Ekshumasi dan Urutan Waktu Kematian Brigadir Yosua

Komisi Nasional Hak Asasi Manusia (Komnas HAM) telah meminta keterangan enam asisten pribadi dan ajudan Kepala Divisi Profesi Pengamanan Polri (nonaktif), Inspektur Jenderal Ferdy Sambo. Salah satu diantaranya ialah Bhayangkara Dua (Bharada) Richard Eliezer Pudihang Lumiu. Bharada E sebelumnya dinyatakan sebagai polisi yang diduga terlibat adu tembak dalam kasus kematian Brigadir Nofriansyah Yosua Hutabarat di rumah dinas Sambo pada Jumat, 8 Juli lalu.

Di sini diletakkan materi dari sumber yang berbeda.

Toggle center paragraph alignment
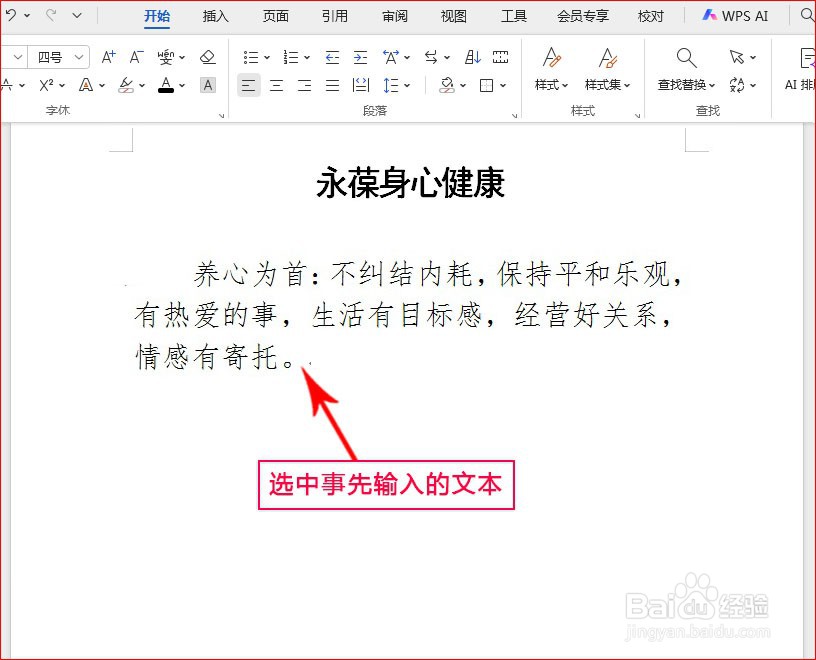The image size is (816, 660). tap(275, 85)
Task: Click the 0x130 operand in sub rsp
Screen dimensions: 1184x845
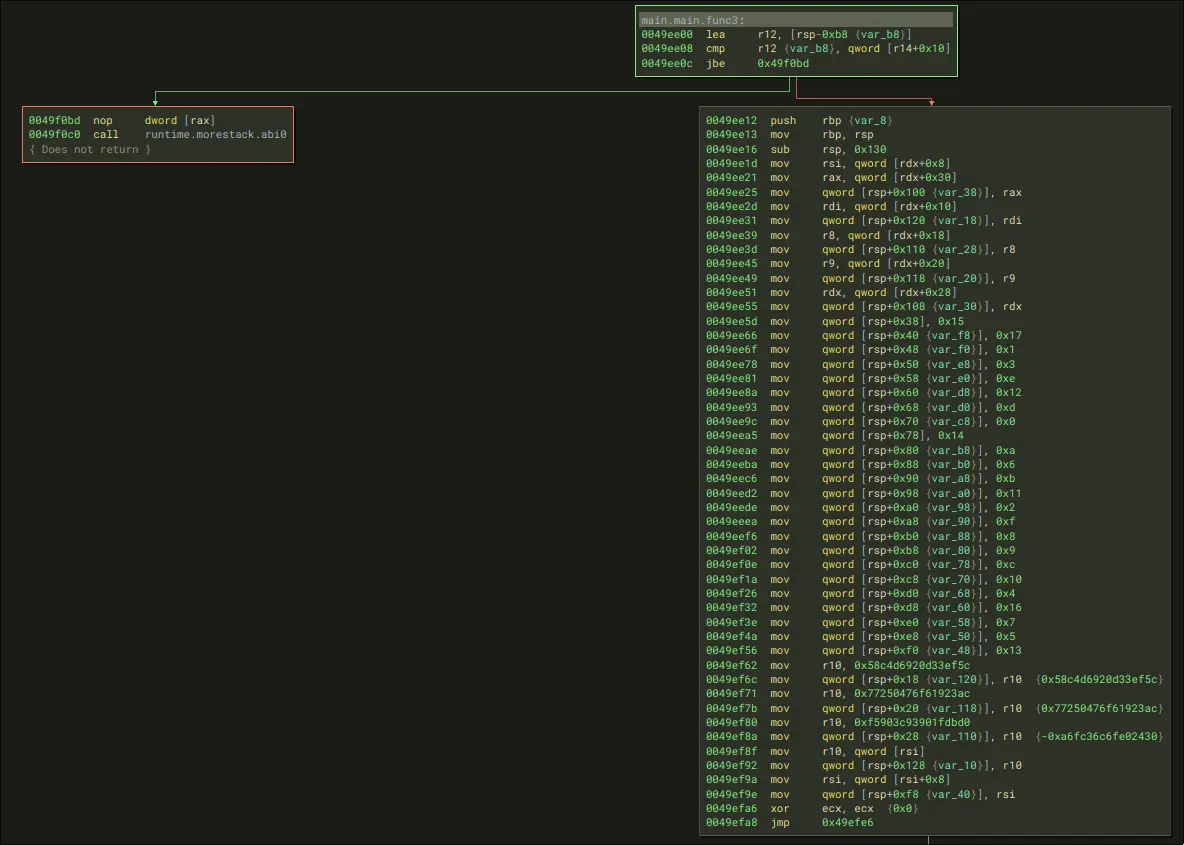Action: (872, 149)
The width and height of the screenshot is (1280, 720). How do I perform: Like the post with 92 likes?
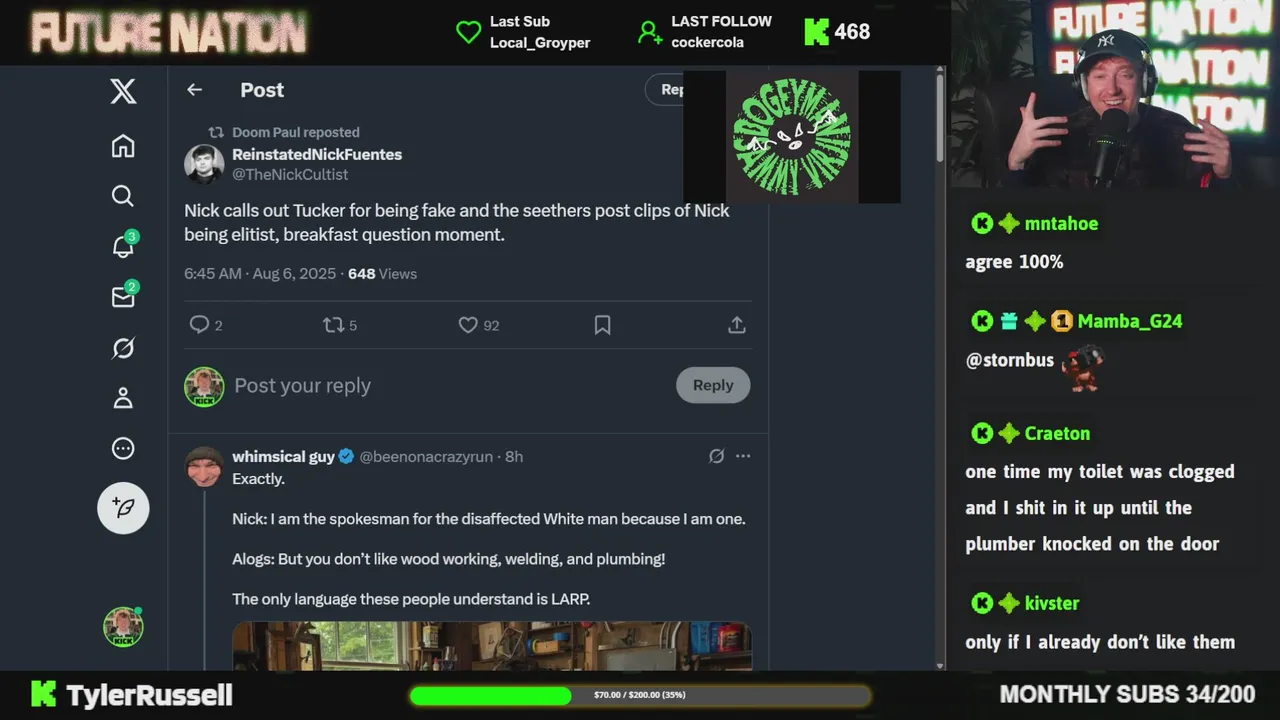(x=478, y=325)

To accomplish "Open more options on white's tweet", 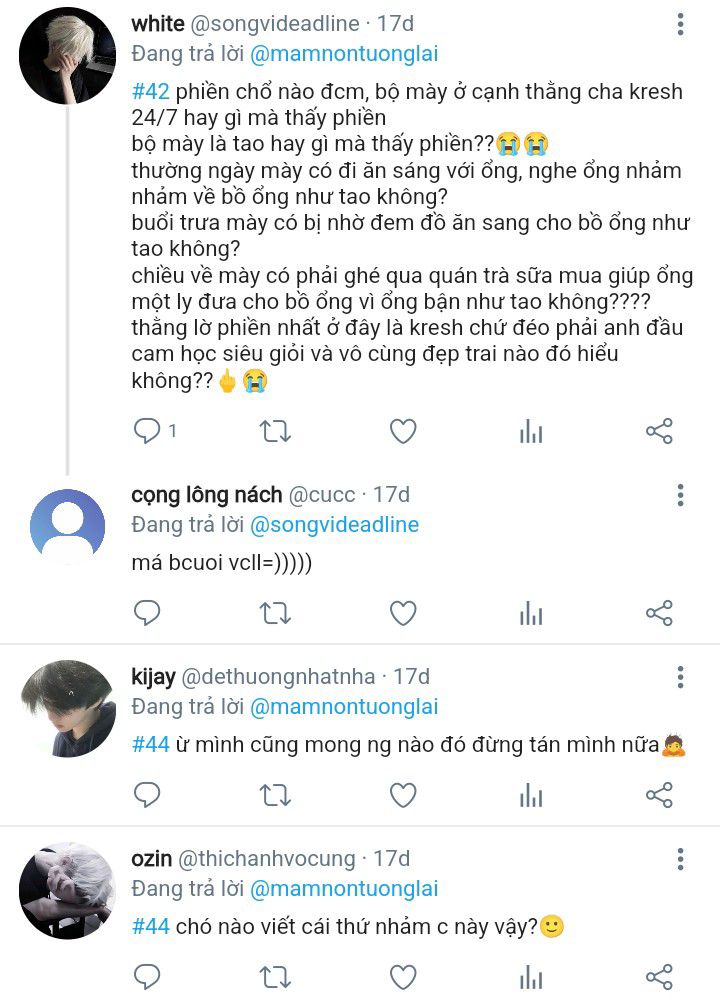I will 680,25.
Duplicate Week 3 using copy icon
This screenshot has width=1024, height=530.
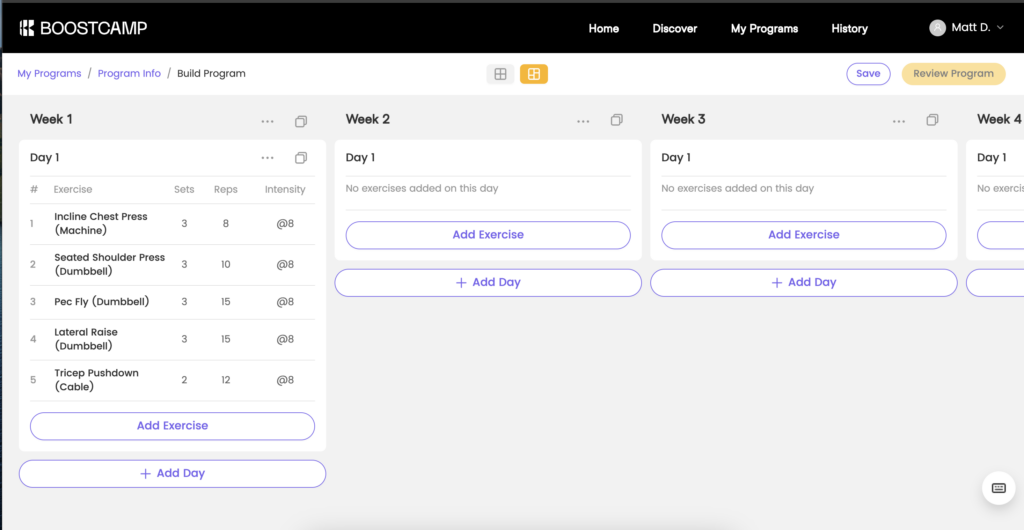[x=932, y=120]
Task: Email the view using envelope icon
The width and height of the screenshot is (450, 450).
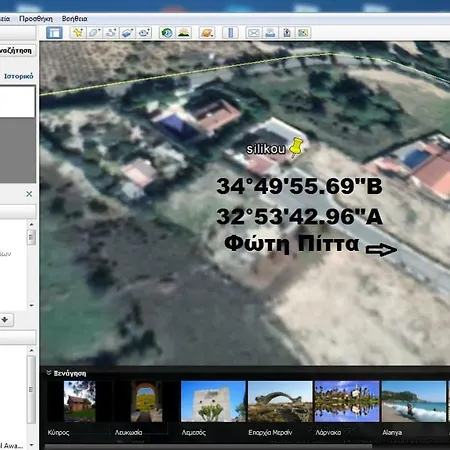Action: 254,33
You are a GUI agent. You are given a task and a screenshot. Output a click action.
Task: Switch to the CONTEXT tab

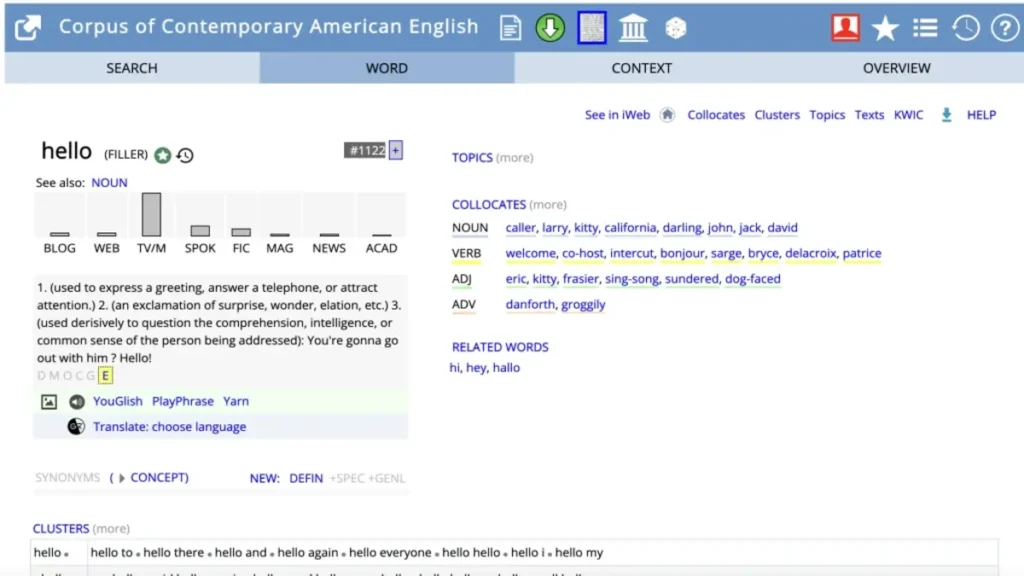tap(641, 68)
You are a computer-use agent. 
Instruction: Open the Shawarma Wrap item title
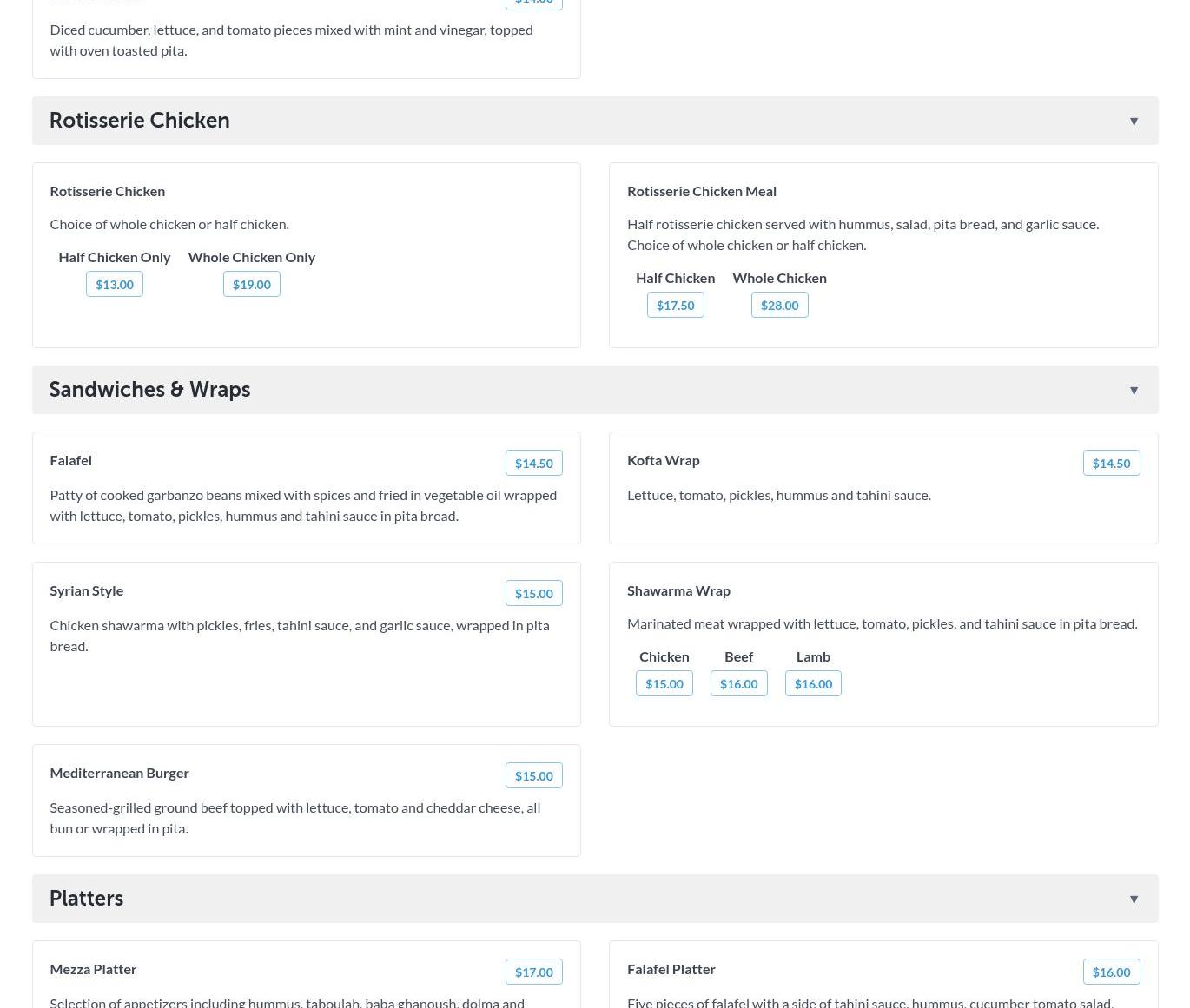[678, 590]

“Enam orang. Apa yang kami dalami? Pasti lah masih berupa keterangan terkait bagaimana peristiwa. Hasil yang didapat Komnas HAM hari ini adalah sekuen waktu,” jelas Komisioner Komnas HAM, Choirul Anam, Selasa, 26 Juli 2022.  

Mengenakan kemeja hitam, Bharada E tiba terakhir bersama beberapa orang polisi tanpa memberikan keterangan sekitar Pukul 13.30 WIB atau selang tiga jam dari kedatangan lima ajudan lain.

Menurut Anam, tim Komnas HAM dalam pemeriksaan tersebut menanyakan hal yang sama kepada seluruh ajudan. Utamanya terkait urutan waktu sebelum dan sesudah insiden penembakan.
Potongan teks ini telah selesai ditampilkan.